Ward, at just 17 years of age, has won world youths and world junior titles at light middleweight and middleweight, and showed in Saturday night’s 8-2 victory over Joyce that he is blossoming into a fine light heavyweight. He is the possible, if not probably successor to Egan, who himself is going for an unprecedented 11th successive national senior title next weekend.
“Kenny is the big one, but that will take the rustiness out of me,” he said. “I am only 17 years of age but I have a lot of power and that’s what is bringing me through these fights. I have a lot of skill as well, so I just have to keep it going now. You can see yourself I am hardly breathing, so I am super fit.
“Kenny Egan has been the no. 1 guy for the past ten years so it will be great to go in there, have a good fight with him and see what happens. I can’t say I am going to beat him but I hope he doesn’t beat me. We’ll just have to wait and see what happens on the night.
“I have sparred Kenny in High Performance. I believe this will be a good fight, a very exciting fight. I believe there will not be a lot in it and that I can come out on the right side.
“I caught Davy Joe Joyce with a lot of big shots. I have a lot of power and I hit twice as hard as most of them out there. My shots come with speed as well, which is important. I hope I can do it again next week.”
Joyce’s only points came from a public warning given after Ward pushed him to the floor twice in the third round. Joyce was subsequently given a public warning for going in with his head.
Jason Quigley (Finn Valley) set up a repeat of last year’s middleweight final pairing when he beat Chris Blaney (Navan) 11-4 in an entertaining semi-final. The 19-year-old Stranorlar man — European youths champion in 2009 — lost 6-1 to three-time champion Darren O’Neill last year.
“I am stronger and more experienced this year — last year I was an unknown,” he said. “This year I know what it’s all about and I am prepared to do the business. I weighed 73 kgs then but this year I am up on top of my weight. You learn more from a defeat than from a win.”
Tyrone McCullagh (Holy Family, Belfast), last year’s featherweight champion and European bronze medallist, will meet defending champion John Joe Nevin in next Friday night’s bantamweight final after outpointing Shane Cox (Gorey) 8-2 on Saturday night.
“After the first round I started to get going and I found my range,” McCullagh said. “The last round was good for me.
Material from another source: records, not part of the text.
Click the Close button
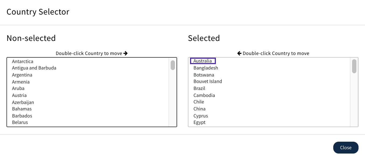The width and height of the screenshot is (365, 160). (x=346, y=148)
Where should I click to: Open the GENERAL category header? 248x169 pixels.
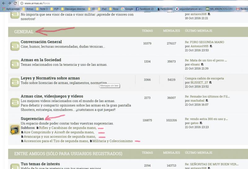click(24, 32)
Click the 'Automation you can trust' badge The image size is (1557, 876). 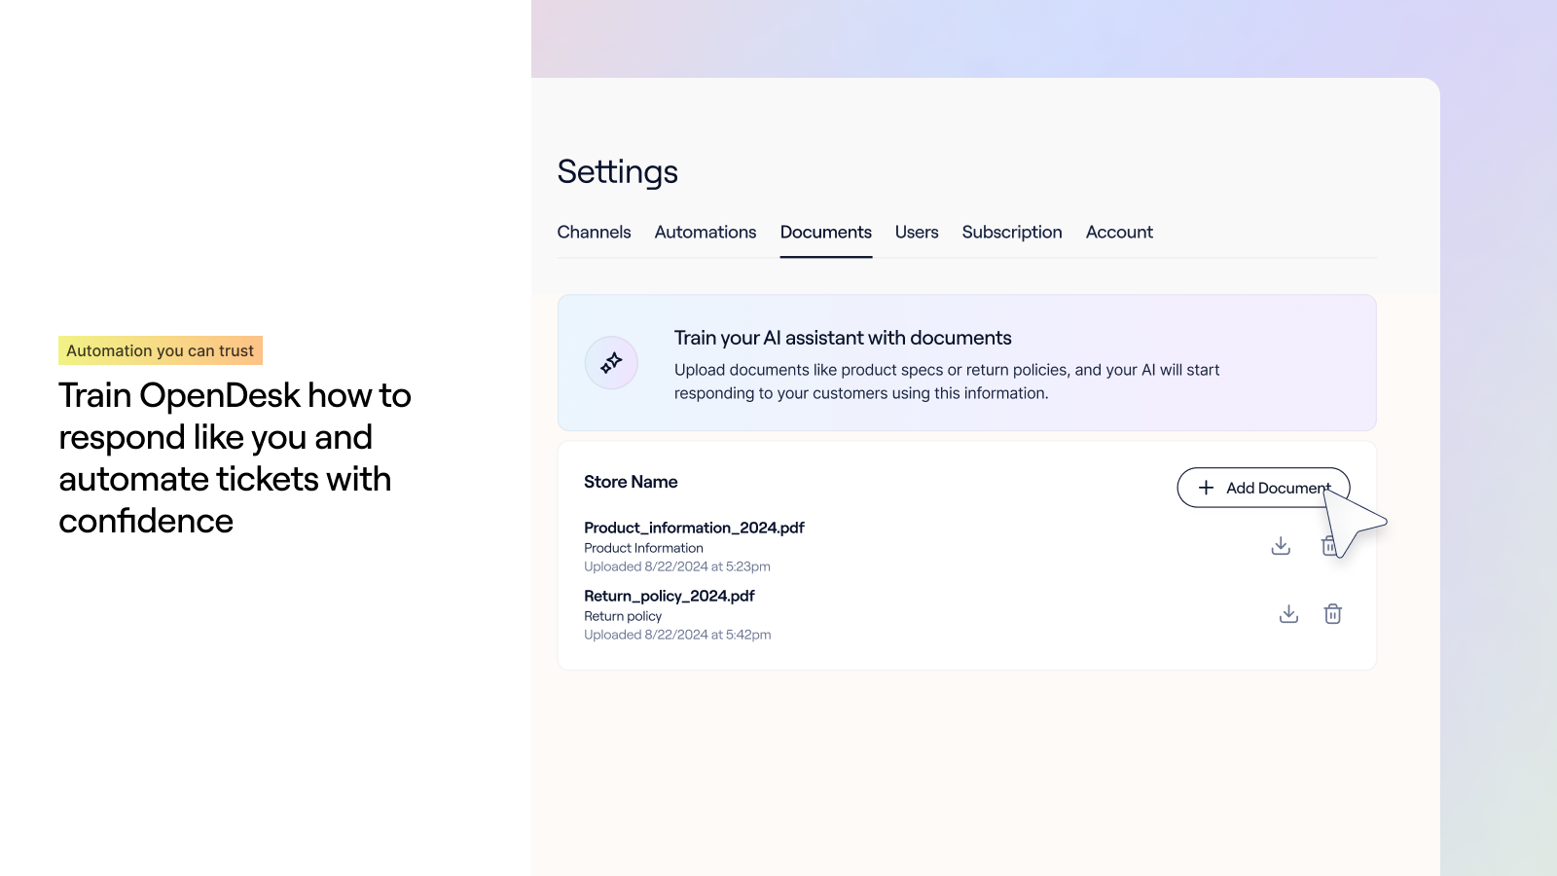pyautogui.click(x=161, y=350)
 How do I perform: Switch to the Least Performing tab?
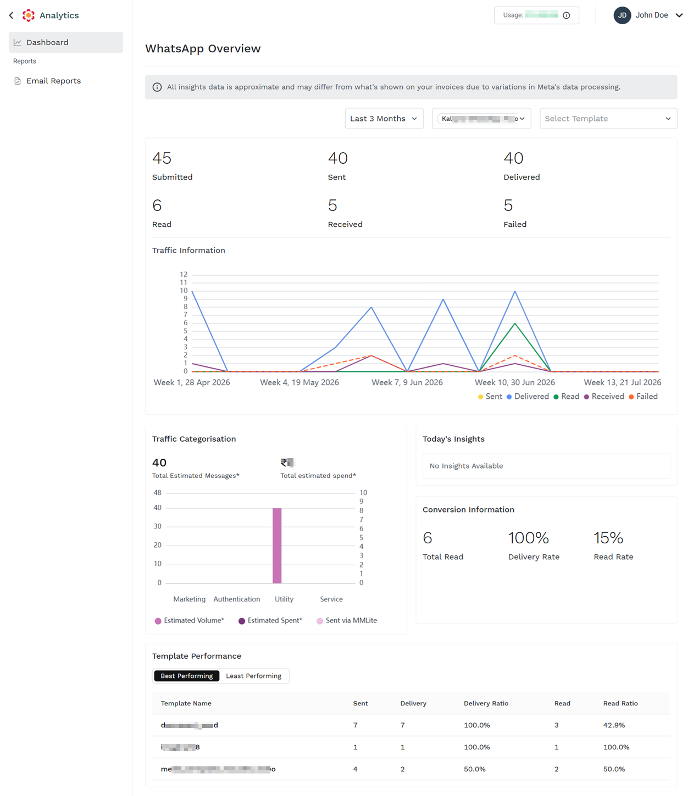click(x=253, y=676)
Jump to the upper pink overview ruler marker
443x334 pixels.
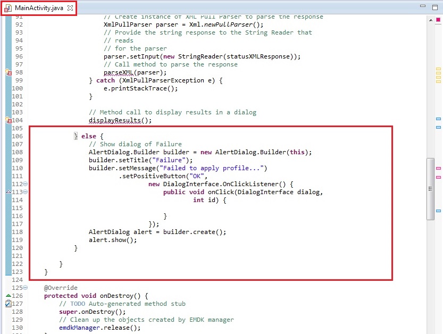tap(438, 168)
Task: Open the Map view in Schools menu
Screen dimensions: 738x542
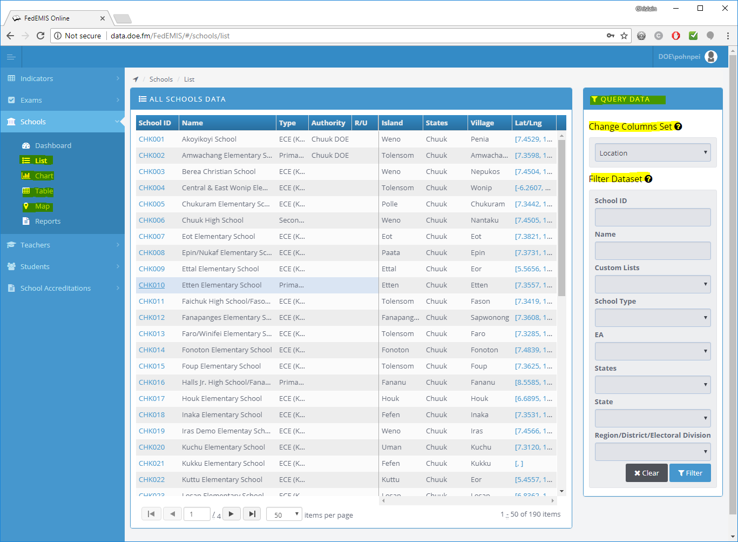Action: pyautogui.click(x=42, y=206)
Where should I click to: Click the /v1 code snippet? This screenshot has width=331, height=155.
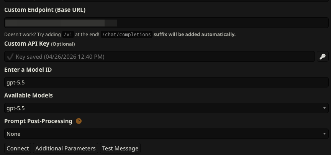(x=68, y=35)
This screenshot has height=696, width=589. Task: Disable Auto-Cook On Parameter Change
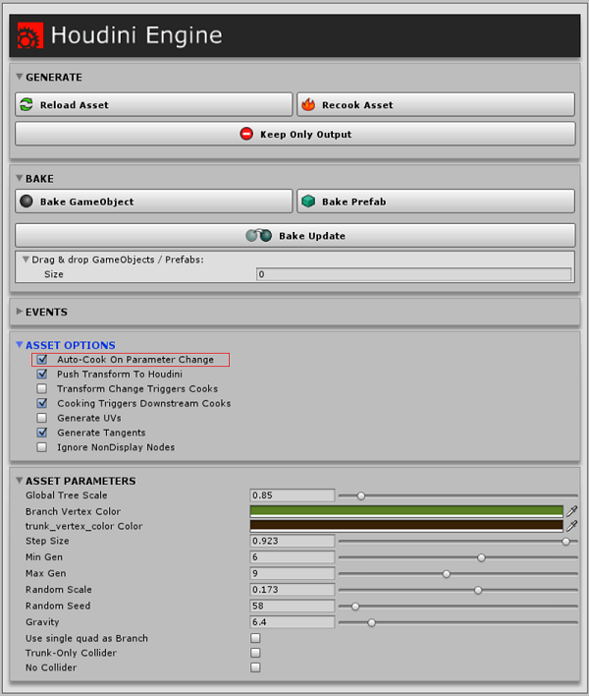(41, 360)
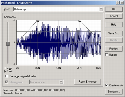Click the title bar help question mark icon
The height and width of the screenshot is (97, 125).
[x=118, y=3]
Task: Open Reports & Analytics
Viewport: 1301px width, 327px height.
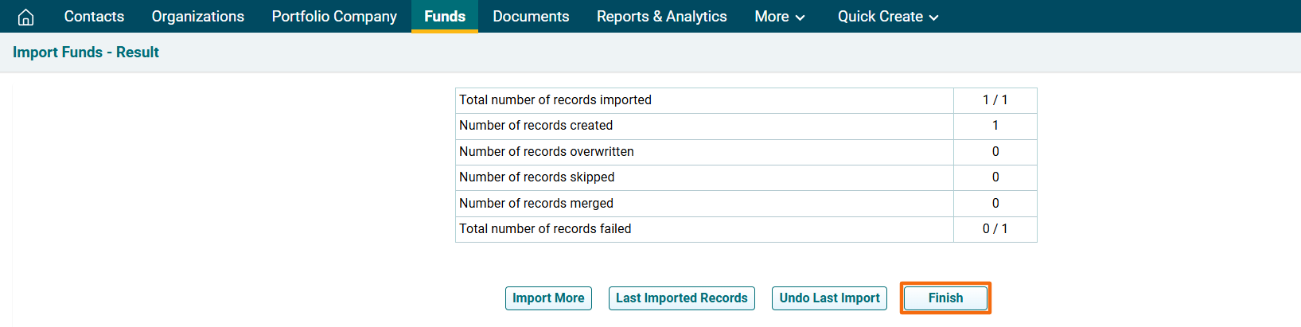Action: coord(661,17)
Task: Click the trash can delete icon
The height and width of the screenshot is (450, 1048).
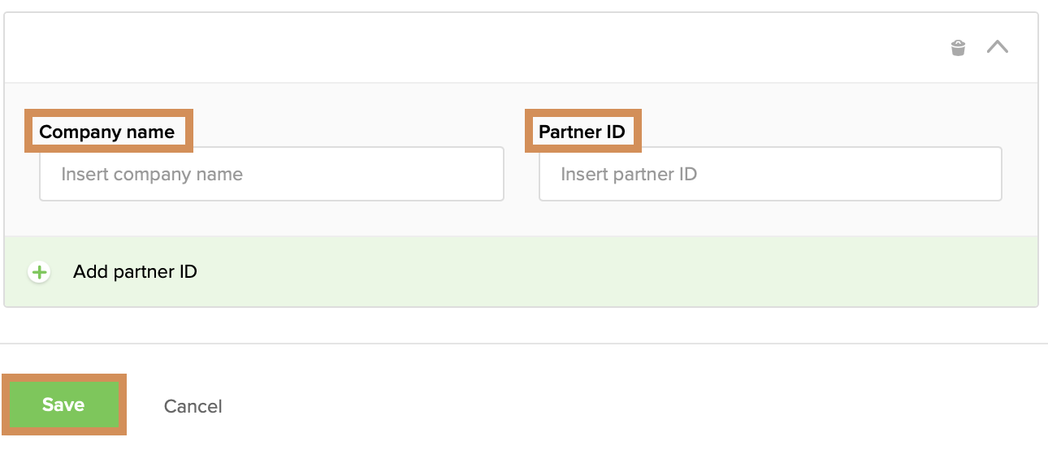Action: click(x=959, y=48)
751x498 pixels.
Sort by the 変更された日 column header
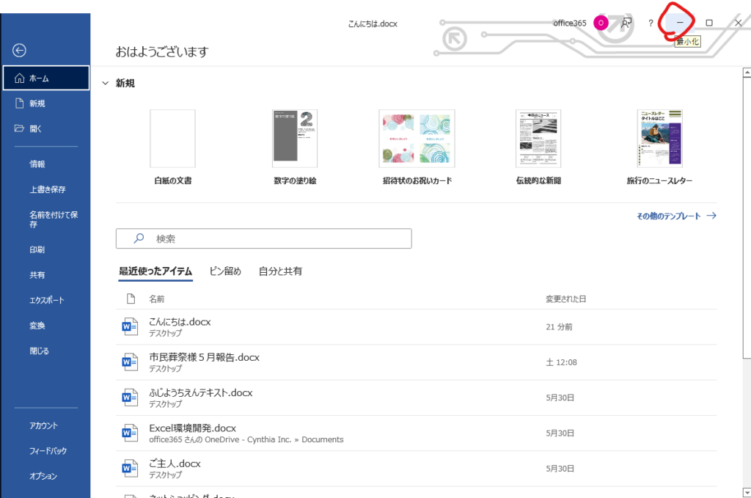pyautogui.click(x=565, y=299)
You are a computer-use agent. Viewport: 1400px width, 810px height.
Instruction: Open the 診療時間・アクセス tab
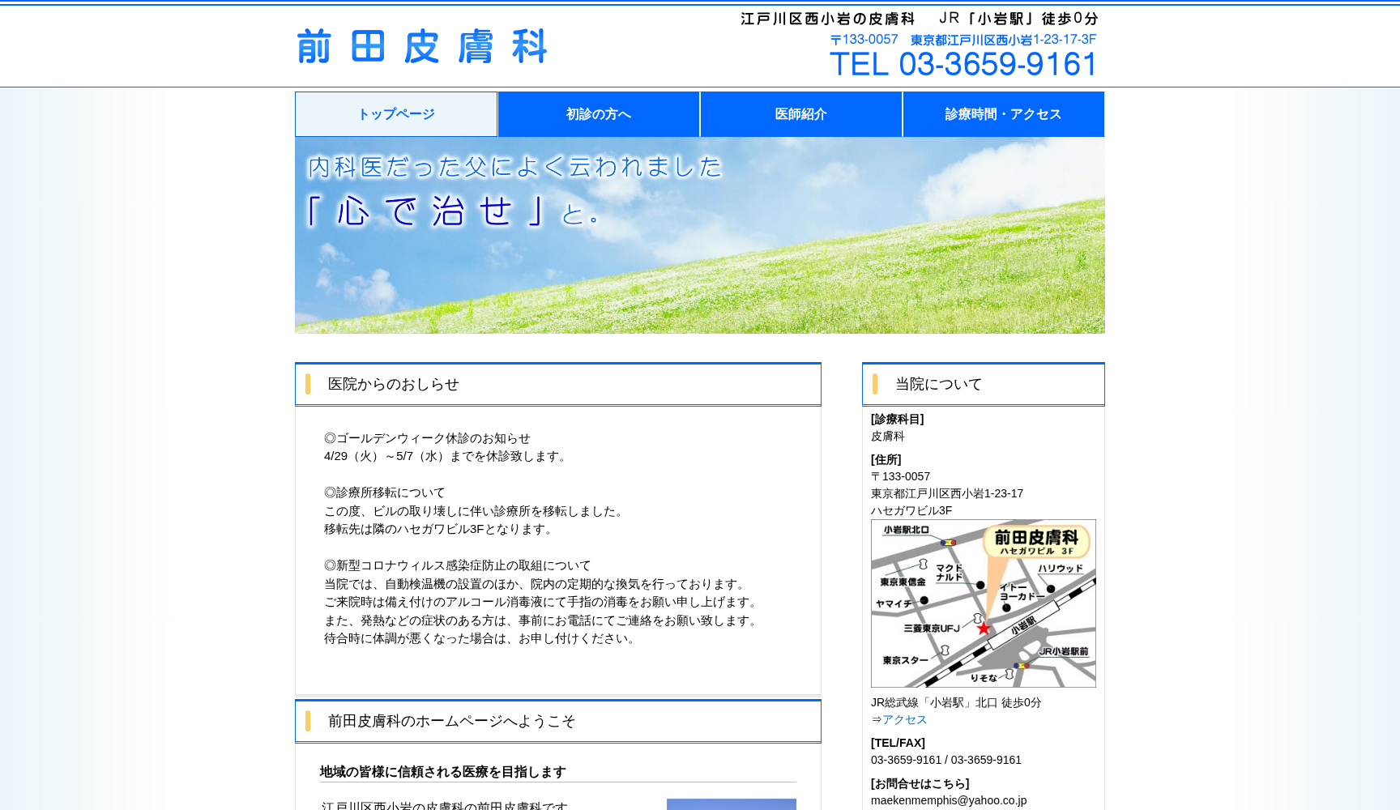(x=1002, y=114)
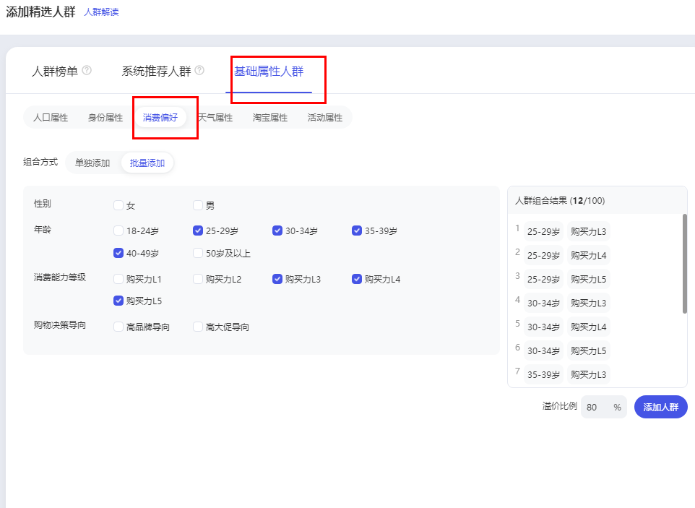Click help icon next to 系统推荐人群
The width and height of the screenshot is (695, 508).
(x=199, y=71)
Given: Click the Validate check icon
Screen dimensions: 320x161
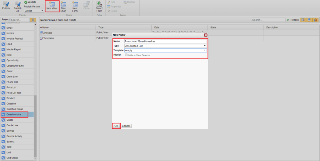Looking at the screenshot, I should [x=26, y=2].
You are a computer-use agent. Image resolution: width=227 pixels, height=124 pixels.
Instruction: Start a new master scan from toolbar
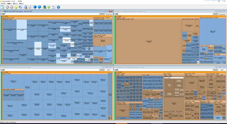(x=26, y=7)
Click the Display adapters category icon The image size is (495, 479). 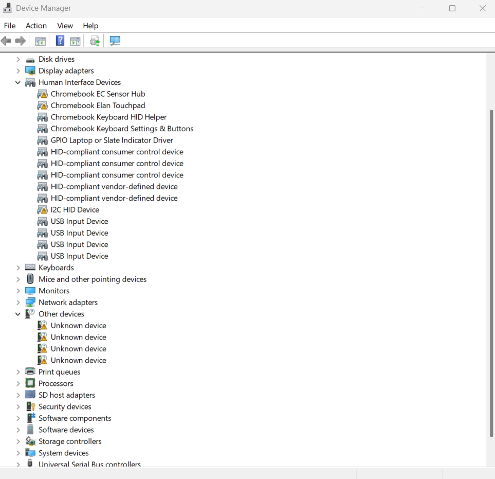coord(30,71)
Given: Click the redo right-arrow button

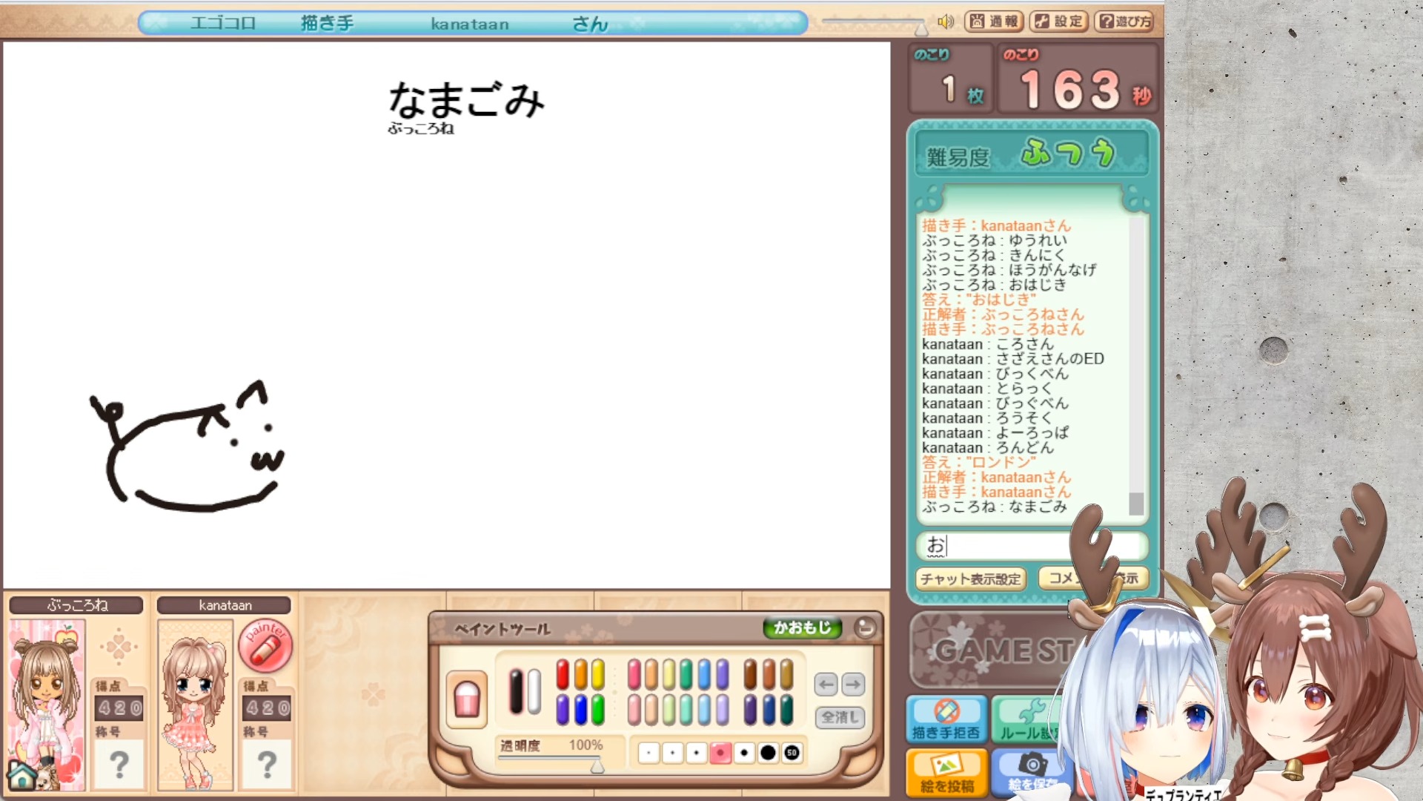Looking at the screenshot, I should tap(853, 684).
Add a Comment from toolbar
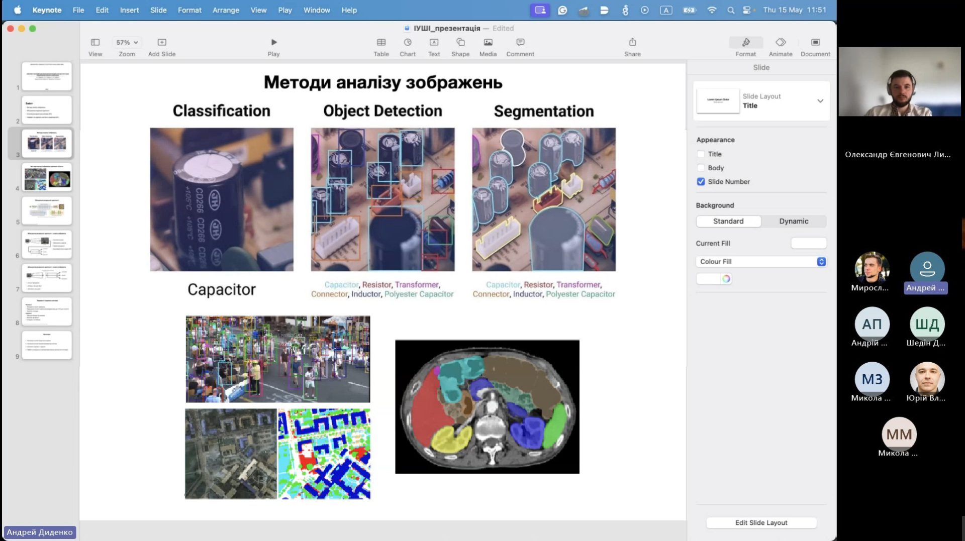965x541 pixels. [520, 43]
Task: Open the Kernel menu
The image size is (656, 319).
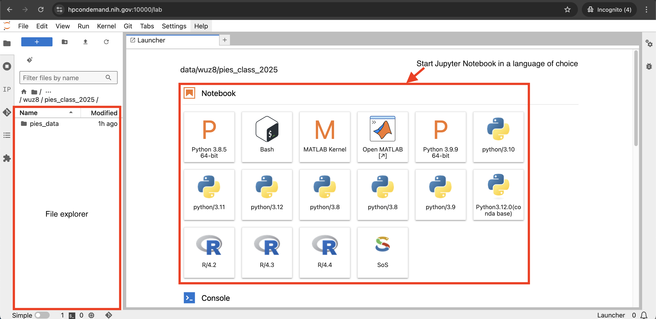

Boxing like that, behind the guard, is not exciting to watch and maybe some people lost last night who did not deserve to lose.
“I was happy with the last two rounds. I have a couple of fights under my belt now. I’m boxing John Joe (Nevin) in the final and he is half favourite but hopefully I’ll give him all he wants.”
There was a controversial ending to the lightweight semi-final when the St. Mary’s club pulled one of their boxers, Ciaran Bates, out after the first round. David Oliver Joyce (St. Michael’s, Athy) was leading 6-1 at the time and Bates’ corner disputed the scoring.
“We don’t mind being beaten but there’s no way we were 6-1 down,” St. Mary’s secretary, Mel Leonard, said. “We pulled our boxer out as a protest.”
Joyce will meet another St. Mary’s boxer, Michael McDonagh, in next Friday night’s final. He beat Joyce’s clubmate and defending champion Eric Donovan on a countback on Friday, and Joyce said he would like a chance to avenge the result.
“They are saying it was a wrong decision and it should have been a bit closer, but it’s up to the judges,” Joyce, who is chasing a fifth national senior title, insisted.
“He was throwing a lot of shots, but the judges probably saw my clean shots going in. Near the end of the round, I could feel he was getting tired. I was landing nice body shots and the body shots scored. I wasn’t wasting too many shots either. I meet his clubmate on Friday night and hopefully I can do the business again.”
Philip Sutcliffe (Crumlin), the 2009 champion, took a major step towards reclaiming his light welterweight title with his second stoppage of the championships — this time against Anthony Upton (Holy Family), who was on the floor twice in the first round, before the referee stopped the contest. He now meets Karl Brabazon (St. Saviours OBA), who beat defending champion John Joe Joyce (St. Michael’s, Athy) on Friday night.
Another favourite to bite the dust in the very first of Saturday night’s semi-finals was Declan Geraghty (Corinthians), who was outpointed 8-4 by 18-year-old Kildare debutante Chris Phelan, in what was a lively contest.
Geraghty had to withdraw from the defence of his title last year with a hand injury, while defending champion Gary Molloy (Moate) was beaten by Michael Conlon (St. John Bosco) in another shock result on Friday night.